• BUGÜNKÜ YENİ ASIR
  • BIST 78.384,78
    EURO 4,4760
    USD 3,8608
    GBP 3,8608
    CHF 3,8608
    JPY 3,8608
Bireysel emeklilikte yeni düzenleme CAHİT SÖNMEZ

Bireysel emeklilikte yeni düzenleme

cahit.sonmez@yeniasir.com.tr Tüm yazıları
Giriş Tarihi: 05.08.2016, 00:00
Daha önce kamuoyuna duyurulduğu gibi belli yaş grubu için bireysel emeklilik sistemi zorunlu hale geliyor yapılacak yasa değişikliği ile... Kısacası zorunlu tasarrufa yöneltilecek çalışanlar.
Zorunlu kelimesini pek sevmediğimiz için ilk başta böyle bir "dayatma" kulağa hoş gelmeyebiliyor.
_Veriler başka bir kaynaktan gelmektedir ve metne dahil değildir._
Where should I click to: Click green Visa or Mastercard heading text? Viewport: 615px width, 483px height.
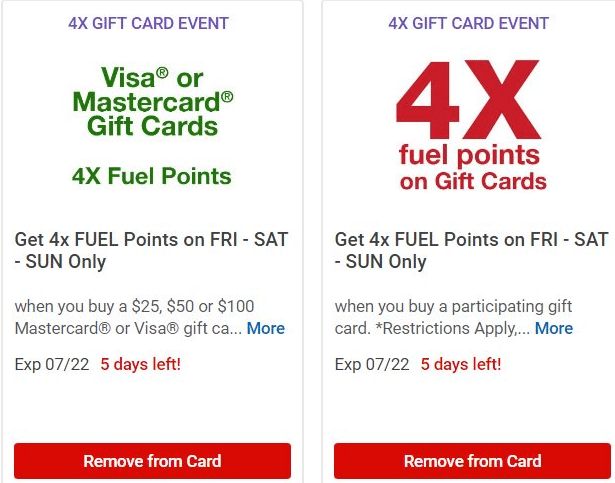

Ancak tasarruf oranımızın göreceli olarak gelişmekte olan ülke ortalamasının hatta OECD ortalamasının çok altında olduğu gerçeğini dikkate aldığımızda hem çalışanlar hem de ülke ekonomisi açısından faydalı olacağı sonucuna varabiliyoruz.
Nedenleri ile bu noktayı açacağız.
Ama tasarı neler getiriyor sorusunu yanıtlayalım öncesinde....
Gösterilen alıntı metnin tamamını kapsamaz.